Duo Workflow memory growth for checkpoints in outbox in long running workflows
Problem
We have some logic at https://gitlab.com/gitlab-org/modelops/applied-ml/code-suggestions/ai-assist/-/blob/7efaaf208afd0f00df33fb268e82d78469cca589/duo_workflow_service/executor/outbox.py#L40-L41 which is keeping track of every outgoing message requestID in memory so that when a response comes back we can resolve the future (async way of responding to a function call). But the problem is for outgoing newCheckpoint messages that come from the checkpoint notifier we never actually get a response. This is by design as we don't want to waste bandwidth on clients responding to streaming updates.

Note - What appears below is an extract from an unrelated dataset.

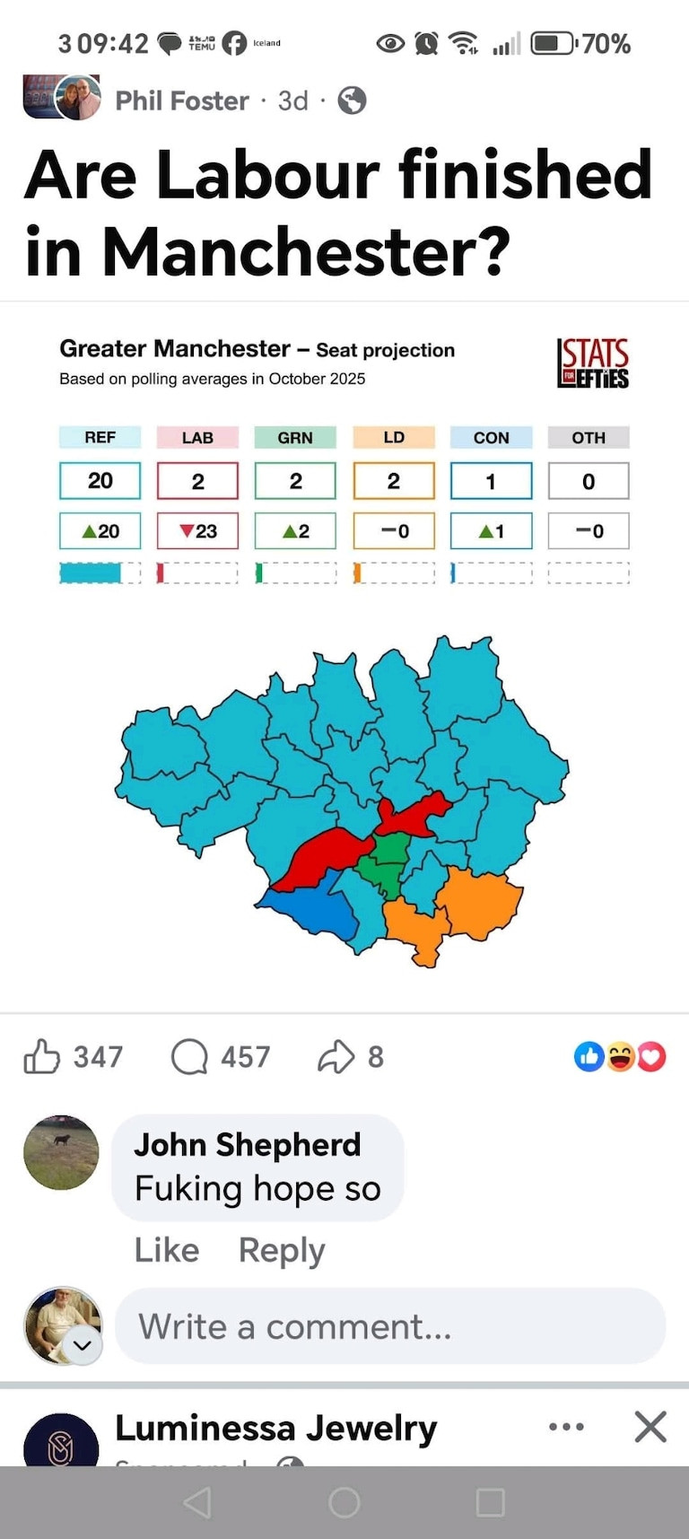Like John Shepherd's comment
The image size is (689, 1539).
pos(167,1250)
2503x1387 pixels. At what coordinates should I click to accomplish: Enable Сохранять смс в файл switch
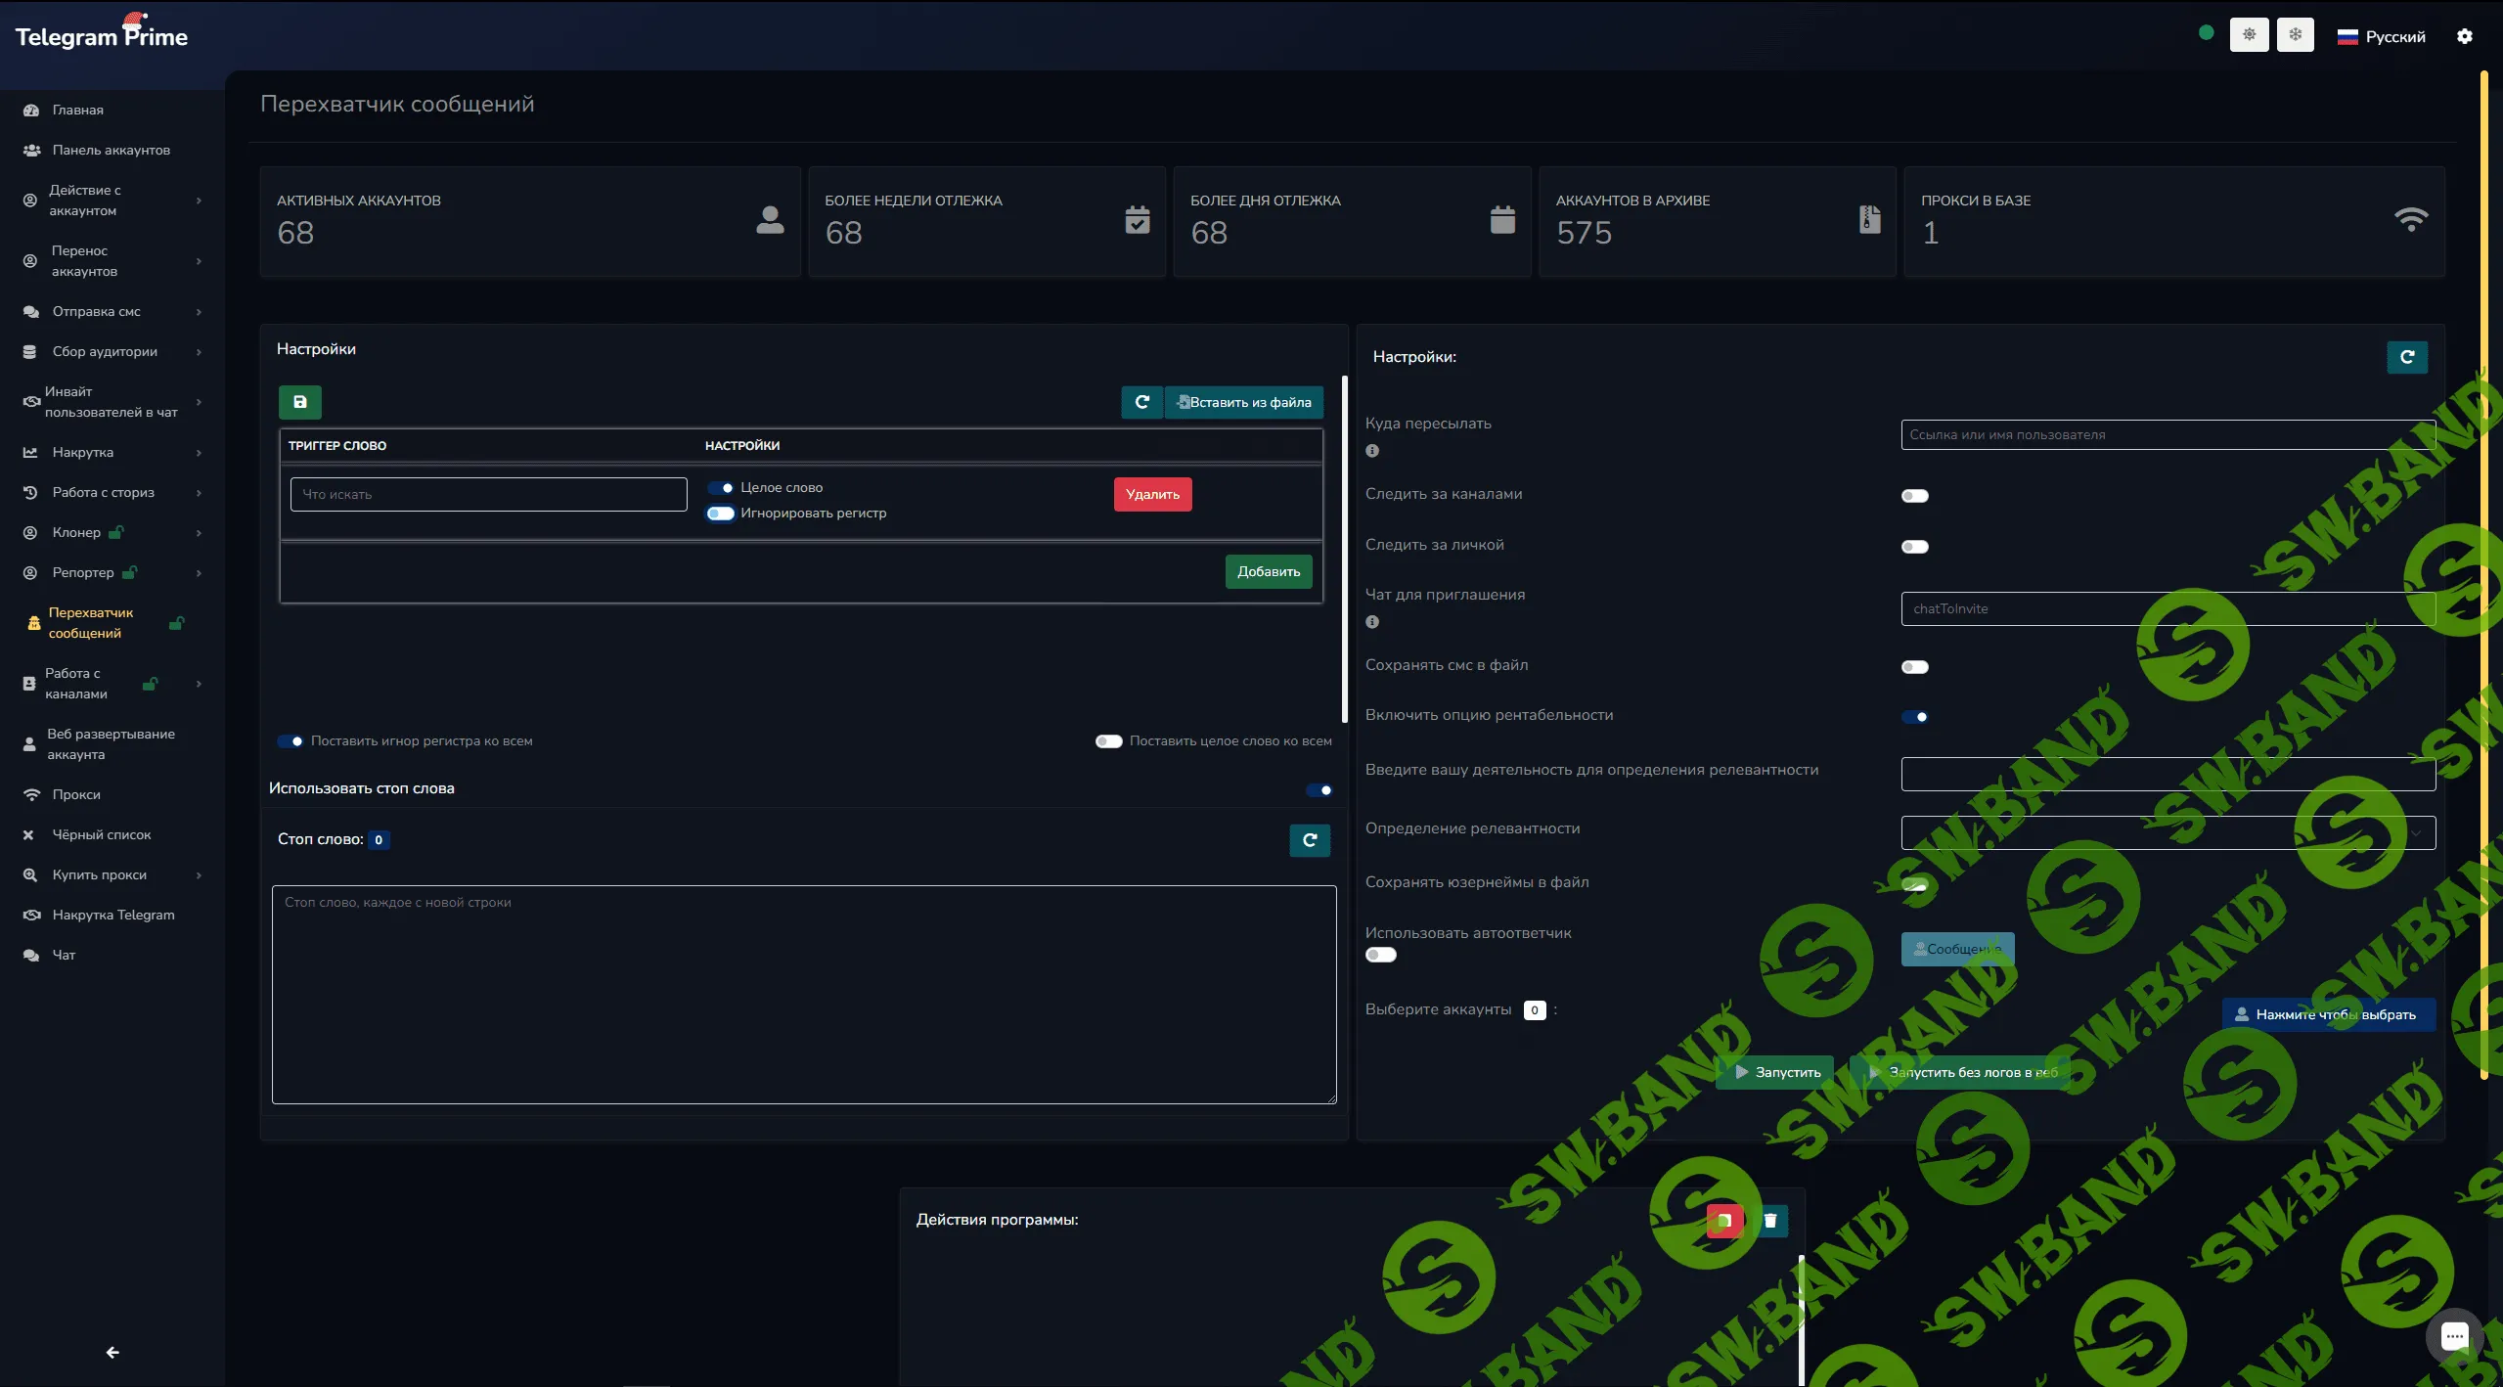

But the problem is that the longer a workflow runs for the more of these outgoing checkpoints accumulate in memory in the _action_response and _legacy_action_response dictionaries. This is likely very minimal overhead for short workflows but workflows that run for several minutes or longer might send out 10s of thousands of newCheckpoint messages. This memory overhead may eventually add up cause memory pressure on the python server.
Solution
We shouldn't be putting the newCheckpoint type messages into those dictionaries at all. They never get a response. We can either introduce a new function like put_action_without_response (which does not update the dictionaries) or check the message type and ignore the newCheckpoint types.